Image credit: Department of Energy

Two DAC researchers

Image credit: Department of Energy

Unlike many other carbon removal pathways, direct air capture is easy to measure.

Accordingly, the buzzy technology, which involves sucking air from the atmosphere and separating carbon dioxide molecules, has attracted attention from both the public and private sectors, from those angling to precisely measure emissions and removals, as they pursue fast-approaching climate goals.

The Department of Energy, for example, has designated $3.5 billion to four direct air capture hubs as it pursues its “Carbon Negative Shot” of bringing prices for removal down.

However, DAC’s footprint is still tiny. Just 27 DAC plants are in operation worldwide, capturing a total of 10,000 metric tons annually — far from the IPCC’s goal of up to 10 gigatons of removal by 2050.

While a handful more plants are scheduled to come online in 2024 and 2025, and there are more than a hundred projects in various stages of development around the world, DAC’s trajectory is fraught: it remains the most expensive form of carbon removal, tends to be extremely energy intensive, and is still in the early days of scaling.

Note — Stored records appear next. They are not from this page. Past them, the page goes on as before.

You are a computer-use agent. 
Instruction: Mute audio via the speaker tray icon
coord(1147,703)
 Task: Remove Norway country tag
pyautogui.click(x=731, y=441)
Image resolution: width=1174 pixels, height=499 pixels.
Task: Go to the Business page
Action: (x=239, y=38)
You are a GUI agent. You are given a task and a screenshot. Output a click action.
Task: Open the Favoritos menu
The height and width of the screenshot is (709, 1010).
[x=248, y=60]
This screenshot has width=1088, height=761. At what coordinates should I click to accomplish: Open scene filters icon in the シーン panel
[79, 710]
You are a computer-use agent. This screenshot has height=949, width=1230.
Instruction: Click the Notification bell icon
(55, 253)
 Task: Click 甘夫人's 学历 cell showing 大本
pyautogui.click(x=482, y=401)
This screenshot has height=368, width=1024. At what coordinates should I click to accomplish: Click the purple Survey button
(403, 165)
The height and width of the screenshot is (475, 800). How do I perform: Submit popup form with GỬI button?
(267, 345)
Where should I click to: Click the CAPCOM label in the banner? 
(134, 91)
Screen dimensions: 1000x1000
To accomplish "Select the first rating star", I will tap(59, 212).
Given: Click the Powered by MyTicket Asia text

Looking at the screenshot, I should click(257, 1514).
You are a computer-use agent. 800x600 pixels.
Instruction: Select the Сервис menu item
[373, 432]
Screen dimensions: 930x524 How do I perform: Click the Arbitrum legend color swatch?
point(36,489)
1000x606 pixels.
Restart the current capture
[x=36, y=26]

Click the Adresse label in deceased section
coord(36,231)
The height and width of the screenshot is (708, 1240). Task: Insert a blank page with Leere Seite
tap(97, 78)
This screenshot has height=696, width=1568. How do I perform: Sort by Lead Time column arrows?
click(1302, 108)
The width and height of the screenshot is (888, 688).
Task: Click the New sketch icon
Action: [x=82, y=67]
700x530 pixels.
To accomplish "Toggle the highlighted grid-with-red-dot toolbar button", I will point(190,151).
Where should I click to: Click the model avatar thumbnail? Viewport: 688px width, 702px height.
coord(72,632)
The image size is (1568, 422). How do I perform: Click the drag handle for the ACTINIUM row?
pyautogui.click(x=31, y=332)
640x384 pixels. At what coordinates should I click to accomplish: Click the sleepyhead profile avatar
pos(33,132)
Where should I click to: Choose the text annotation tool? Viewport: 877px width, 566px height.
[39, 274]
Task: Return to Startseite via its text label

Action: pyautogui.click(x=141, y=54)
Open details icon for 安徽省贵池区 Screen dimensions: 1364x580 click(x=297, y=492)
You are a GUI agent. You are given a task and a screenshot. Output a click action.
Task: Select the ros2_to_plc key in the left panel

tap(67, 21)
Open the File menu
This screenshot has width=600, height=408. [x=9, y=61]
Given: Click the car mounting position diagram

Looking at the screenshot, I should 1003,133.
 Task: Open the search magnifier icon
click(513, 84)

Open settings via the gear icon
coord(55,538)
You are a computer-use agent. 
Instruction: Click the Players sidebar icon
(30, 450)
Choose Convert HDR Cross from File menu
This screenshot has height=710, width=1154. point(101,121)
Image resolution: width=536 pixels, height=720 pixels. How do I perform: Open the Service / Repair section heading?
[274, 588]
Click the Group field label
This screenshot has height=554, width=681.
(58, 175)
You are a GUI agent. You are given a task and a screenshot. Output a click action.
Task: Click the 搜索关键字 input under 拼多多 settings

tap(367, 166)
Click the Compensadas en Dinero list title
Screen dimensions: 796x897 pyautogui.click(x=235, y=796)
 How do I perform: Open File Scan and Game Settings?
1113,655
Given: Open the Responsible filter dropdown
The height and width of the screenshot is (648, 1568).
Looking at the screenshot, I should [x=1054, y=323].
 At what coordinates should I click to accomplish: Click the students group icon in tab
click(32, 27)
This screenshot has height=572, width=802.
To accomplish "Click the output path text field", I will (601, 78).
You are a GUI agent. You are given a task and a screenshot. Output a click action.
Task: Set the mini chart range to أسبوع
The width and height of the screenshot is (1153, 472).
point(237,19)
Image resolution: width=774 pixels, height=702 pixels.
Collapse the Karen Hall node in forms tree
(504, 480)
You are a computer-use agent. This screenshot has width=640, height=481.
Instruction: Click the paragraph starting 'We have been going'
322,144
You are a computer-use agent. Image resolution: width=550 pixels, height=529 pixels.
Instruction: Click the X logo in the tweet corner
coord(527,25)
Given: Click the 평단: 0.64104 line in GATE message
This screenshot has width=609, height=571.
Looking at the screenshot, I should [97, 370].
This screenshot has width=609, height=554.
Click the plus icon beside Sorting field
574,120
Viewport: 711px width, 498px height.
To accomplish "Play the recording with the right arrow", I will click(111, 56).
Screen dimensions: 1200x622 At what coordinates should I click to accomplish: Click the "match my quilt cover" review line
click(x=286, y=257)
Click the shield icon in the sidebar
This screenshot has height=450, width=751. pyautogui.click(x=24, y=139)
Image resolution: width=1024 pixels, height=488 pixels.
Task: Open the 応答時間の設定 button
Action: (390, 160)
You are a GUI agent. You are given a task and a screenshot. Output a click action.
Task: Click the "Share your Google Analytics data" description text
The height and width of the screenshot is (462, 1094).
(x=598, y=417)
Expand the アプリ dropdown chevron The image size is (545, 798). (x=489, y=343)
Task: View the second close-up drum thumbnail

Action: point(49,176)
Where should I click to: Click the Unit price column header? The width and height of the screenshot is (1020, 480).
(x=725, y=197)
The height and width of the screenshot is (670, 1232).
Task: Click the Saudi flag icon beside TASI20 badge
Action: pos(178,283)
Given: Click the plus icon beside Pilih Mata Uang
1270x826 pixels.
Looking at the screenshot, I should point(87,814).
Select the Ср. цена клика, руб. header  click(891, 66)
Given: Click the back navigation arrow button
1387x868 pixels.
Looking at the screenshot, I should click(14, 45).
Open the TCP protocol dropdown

That said, the market is evolving. A decade ago, the carbon removal landscape comprised just three companies — Global Thermostat, Climeworks, and Carbon Engineering — that are now considered the founding fathers of DAC. Today, those companies are building some of the world’s biggest DAC projects. But, according to Giana Amador, who leads the Carbon Removal Alliance, they are now joined by more than 200 smaller DAC companies, all targeting more efficient and cost-effective solutions.

“We have a strong cohort of new entrants,” Amador told Latitude Media. “I don’t think that’s a ding on any of the existing technologies. I think it’s very likely that in the future, the direct air capture technologies that win out are some combination of technical innovations and expertise from across the different companies.”

These startups, she added, are working to unstick the tech's biggest bottlenecks, making it more energy efficient, cheaper, more competitive, and more easily manufactured. And while it's still early days, those companies are already beginning to change the face of DAC.

CO2 capture by direct air capture, planned projects and in the Net Zero Emissions by 2050 Scenario, 2020-2030 (Image credit: International Energy Agency)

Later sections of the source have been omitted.